Instructions for the task:
From the entries, copy out every line in which the word "computer" is found.
§ §
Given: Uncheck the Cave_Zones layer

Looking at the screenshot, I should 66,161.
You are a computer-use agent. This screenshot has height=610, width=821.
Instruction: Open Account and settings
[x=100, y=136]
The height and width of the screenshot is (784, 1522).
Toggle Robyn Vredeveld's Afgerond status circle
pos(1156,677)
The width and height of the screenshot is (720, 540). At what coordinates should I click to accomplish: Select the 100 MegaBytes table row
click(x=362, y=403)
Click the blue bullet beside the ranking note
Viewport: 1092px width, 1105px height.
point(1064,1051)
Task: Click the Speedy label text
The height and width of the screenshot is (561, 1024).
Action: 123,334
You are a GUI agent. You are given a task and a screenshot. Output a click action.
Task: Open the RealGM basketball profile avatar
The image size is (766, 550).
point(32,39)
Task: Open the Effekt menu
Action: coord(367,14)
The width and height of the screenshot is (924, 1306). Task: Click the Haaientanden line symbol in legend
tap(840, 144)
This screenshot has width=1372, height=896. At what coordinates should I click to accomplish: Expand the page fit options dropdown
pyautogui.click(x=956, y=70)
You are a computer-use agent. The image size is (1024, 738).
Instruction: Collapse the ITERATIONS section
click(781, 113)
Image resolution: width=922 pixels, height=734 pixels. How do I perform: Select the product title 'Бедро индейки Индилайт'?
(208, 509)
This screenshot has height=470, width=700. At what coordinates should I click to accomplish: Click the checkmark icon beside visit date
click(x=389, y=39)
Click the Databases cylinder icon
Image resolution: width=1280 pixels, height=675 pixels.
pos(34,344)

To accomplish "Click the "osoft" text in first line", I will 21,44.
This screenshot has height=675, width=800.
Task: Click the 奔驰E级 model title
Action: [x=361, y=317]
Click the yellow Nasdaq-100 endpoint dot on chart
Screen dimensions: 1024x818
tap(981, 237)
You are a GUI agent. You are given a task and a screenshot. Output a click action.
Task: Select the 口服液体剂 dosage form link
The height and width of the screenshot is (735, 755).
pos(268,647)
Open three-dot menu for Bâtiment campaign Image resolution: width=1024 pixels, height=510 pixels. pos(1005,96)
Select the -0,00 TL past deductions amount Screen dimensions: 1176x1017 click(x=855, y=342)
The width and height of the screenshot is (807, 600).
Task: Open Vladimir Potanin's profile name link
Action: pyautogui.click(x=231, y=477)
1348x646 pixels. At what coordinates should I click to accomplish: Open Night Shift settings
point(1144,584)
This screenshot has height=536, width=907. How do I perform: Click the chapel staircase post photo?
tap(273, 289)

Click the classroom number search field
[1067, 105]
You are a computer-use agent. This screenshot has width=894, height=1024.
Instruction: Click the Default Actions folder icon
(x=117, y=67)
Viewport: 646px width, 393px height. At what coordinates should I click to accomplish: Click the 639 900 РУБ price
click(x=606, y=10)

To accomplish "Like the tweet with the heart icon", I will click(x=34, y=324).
§ §
Reply to the task:
You are a computer-use agent. This screenshot has height=610, width=821.
You are a computer-use agent. The image size is (1024, 738).
You are a computer-use agent. This screenshot has width=894, height=1024.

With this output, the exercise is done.